Dr Search finds Facebook’s argument ridiculous. Every research we have conducted or read repeatedly shows that when buttons are compared to text links, the click through rates for buttons are far higher than text links in producing click throughs.
Facebook has resisted previous Government calls from the Prime Minister, Gordon Brown and the Home Secretary, Alan Johnson, to add the CEOP panic button to its home page.
The social media company, which has had mounting pressure placed upon it from the UK Government and British parents, to amend its child safety strategy, sent its chief security officer, Joe Sullivan, to meet with Jim Gamble, the chief executive of the Child Exploitation and Online Protection Centre (CEOP), to discuss Facebook’s security measures at a meeting in Washington DC.
After a lengthy four hour meeting Facebook executives refused to add a CEOP safety button to each user’s profile page, but did announce a raft of new safety measures which it believes will be more effective in protecting children’s safety online.
Instead of the button, UK users under the age of 19 will now be able to click on the ‘Report abuse’ link on each page and have the option to report the abuse directly to CEOP as well as to Facebook employees.
Jim Gamble has openly criticised Facebook, over the last six months, for not following the example of similar sites such as Bebo and failing to introduce a panic button on each user’s profile page – which is linked to CEOP’s site.
The button, a large graphic, provides quick access to 10 sources of help depending on the type of bullying. For instance, if a child has been bullied online but does not want to report it to the police, they will be directed to ChildLine. Users can also find details of their local police station or contact a CEOP officer for more advice.
CEOP says the button, which is also live on Microsoft’s MSN chat and several school websites, receives 10,000 clicks a month and has resulted in over 5,000 criminal investigations.
Gamble, revealed last week that British police officers have seen the number of complaints of alleged grooming and bullying on Facebook almost quadruple this year.
Moreover he disclosed that Facebook’s own safety ‘checkers’, who insist they have a secure internal system, had failed to report a single alleged paedophile to police themselves.
A total of 252 Facebook complaints were made to police in the past three months – at almost quadruple the rate of complaints last year, when 292 were received in 12 months. Gamble said that none of these complaints came directly from Facebook.
Facebook has resisted Government calls from the Prime Minister, Gordon Brown and the Home Secretary, Alan Johnson, to add the panic button to each user’s profile page; instead opting until now to put a link to the CEOP homepage in the site’s Safety Centre.

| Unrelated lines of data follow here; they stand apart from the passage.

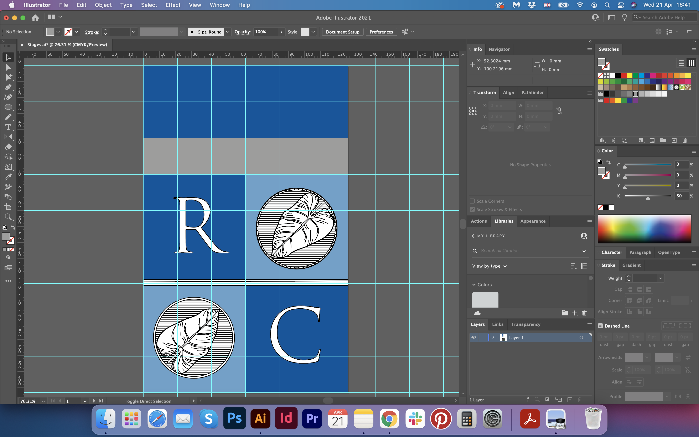Open the Effect menu

point(173,5)
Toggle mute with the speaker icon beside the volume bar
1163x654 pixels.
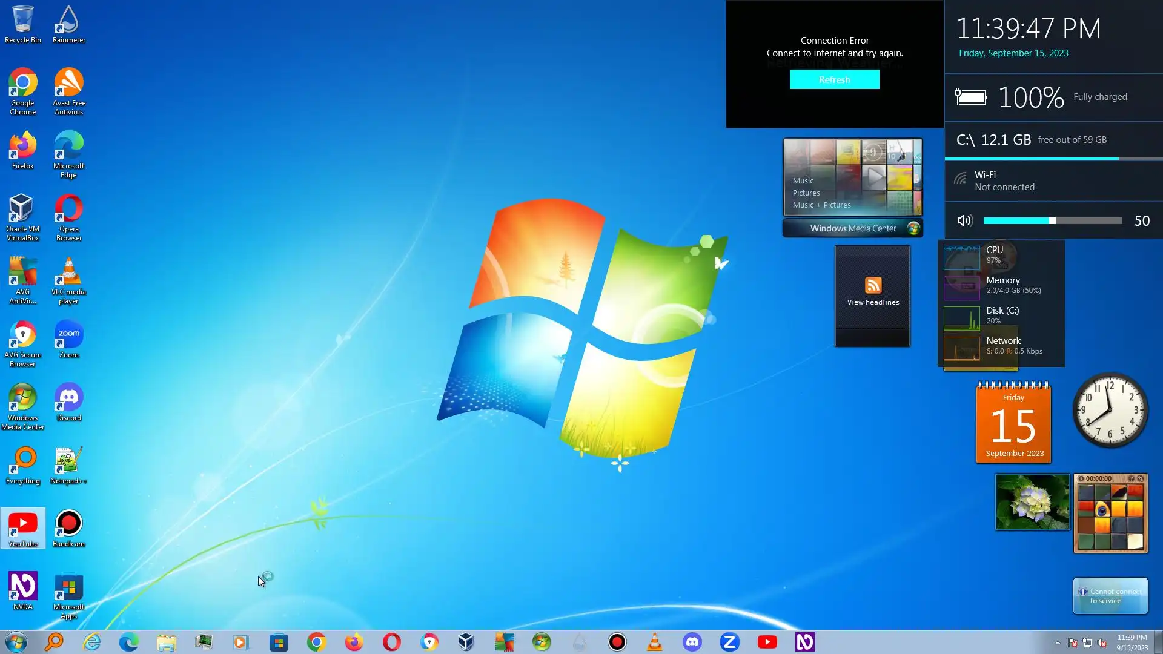coord(965,221)
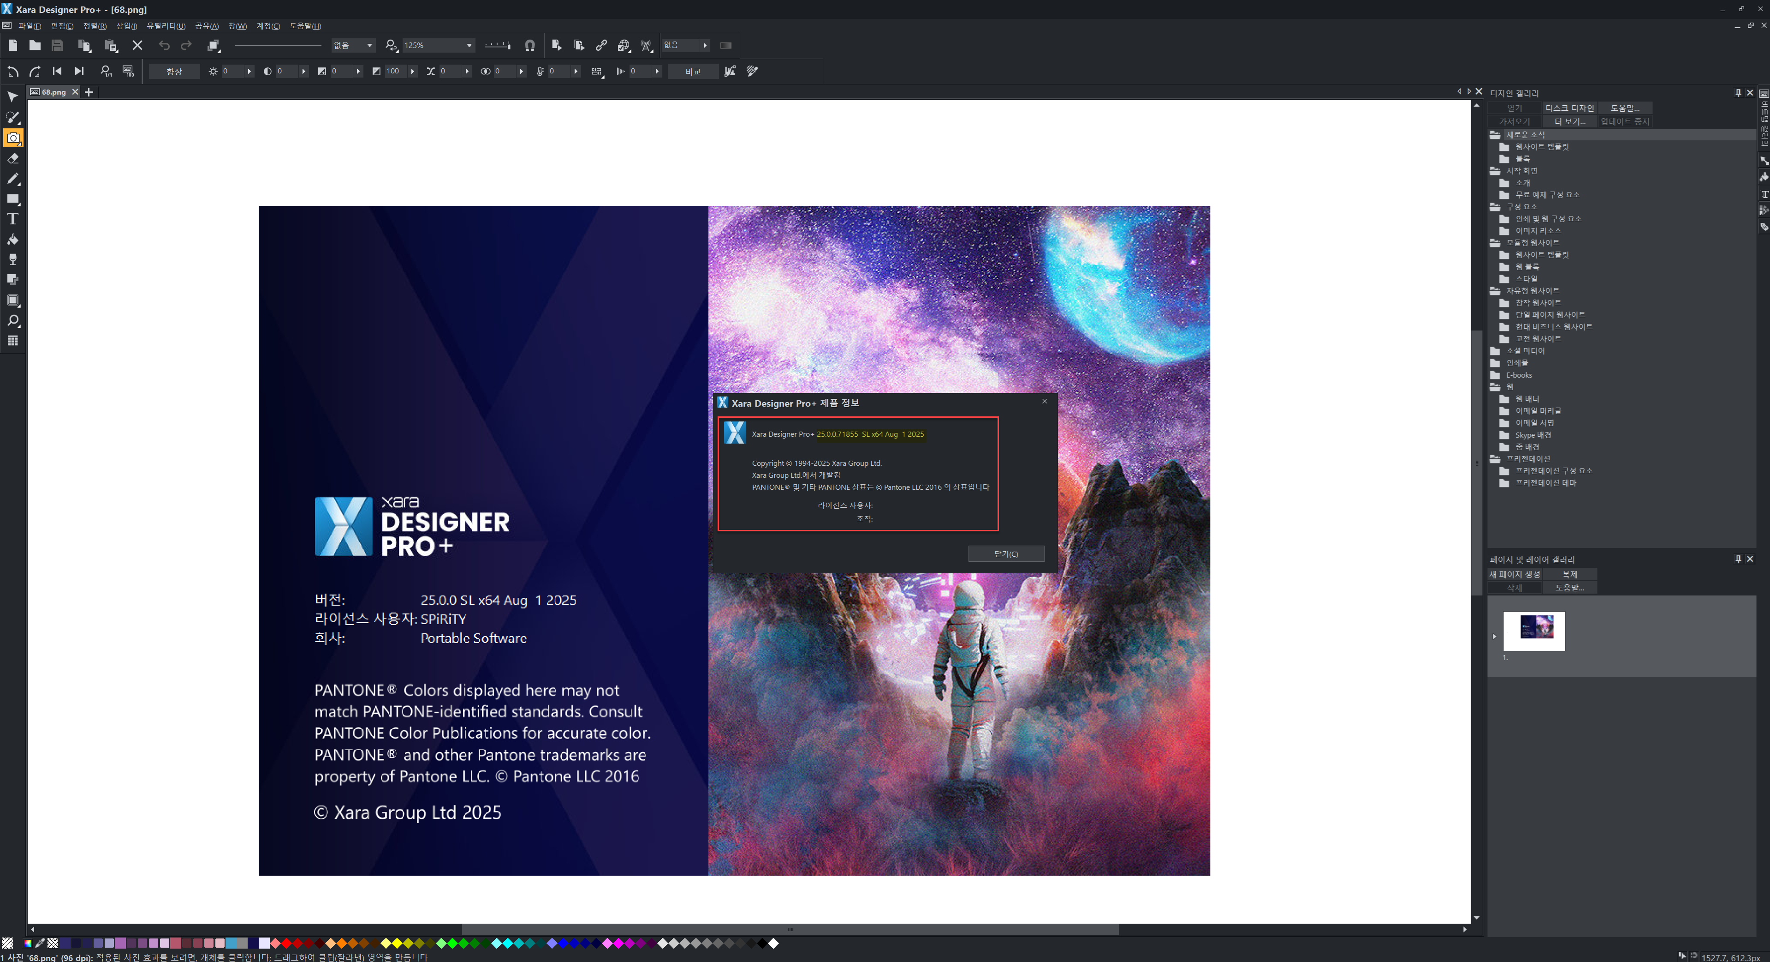
Task: Open the 파일 menu
Action: [29, 26]
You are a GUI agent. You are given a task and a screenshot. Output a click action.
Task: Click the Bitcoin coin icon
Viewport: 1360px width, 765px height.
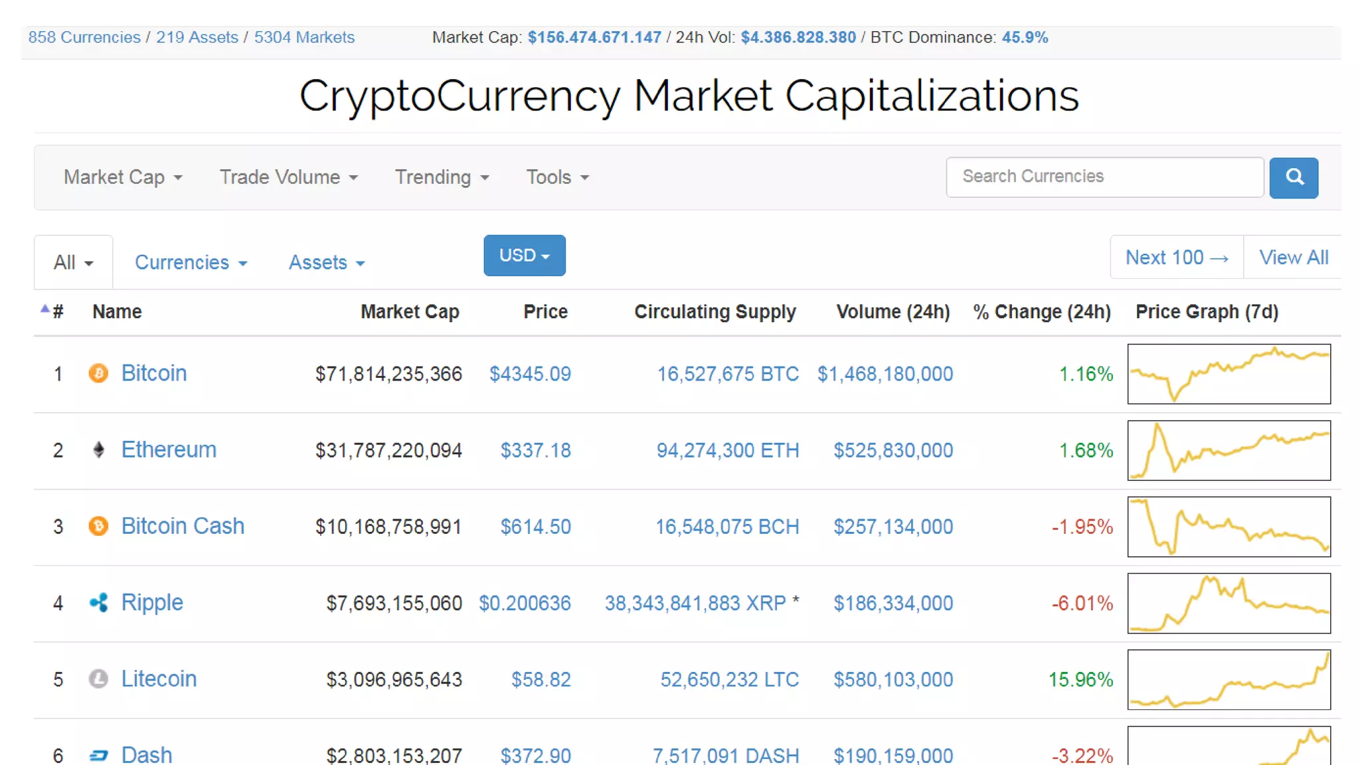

The site has faced increasing pressure from parents such as the mother of Ashleigh Hall, who was murdered by Peter Chapman – a serial rapist who she met through Facebook. She attacked the company for failing to protect children from predatory adults who create false identities online.
Some argue that CEOP’s button doesn’t go far enough when keeping children safe online. Robert Marcus, director of Chat Moderators, a company which monitors branded social media activity, believes that all social networks need to be more proactive.